Мне ясен смысл его предупреждения, и я опять невольно задумываюсь над тем, какая кара меня постигнет, если я нарушу предписание Штрика и буду в этом уличен.

Раздается удар колокола, потом пронзительный свисток. Идут уборщики, я распахиваю ворота и пристраиваюсь к ним.

185

Нас пересчитывает маленький узкоплечий эсэсовец с болезненным лицом — блокфюрер. У него тяжелый, подозрительный взгляд, и мне кажется, он очень недобро покосился на мой красный треугольник с буквой «R». Надо полагать, что за русским торвертером будет установлена слежка.

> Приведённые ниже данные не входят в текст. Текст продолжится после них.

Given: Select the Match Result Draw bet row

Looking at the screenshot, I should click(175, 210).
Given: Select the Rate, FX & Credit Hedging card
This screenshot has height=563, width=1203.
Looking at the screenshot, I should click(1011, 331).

После ухода блокфюрера занимаю свое место у ворот. В лагерь начинают возвращаться рабочие команды. Проулки заполняются усталыми людьми в запыленной одежде. Наконец появляется паша штрафная команда. Еще издали замечаю сдвинутую на затылок «панаму» Олега и машу ему рукой. Виктор и Шурка потрясают в воздухе пустыми котелками.

Открываю ворота, жму руки, спрашиваю.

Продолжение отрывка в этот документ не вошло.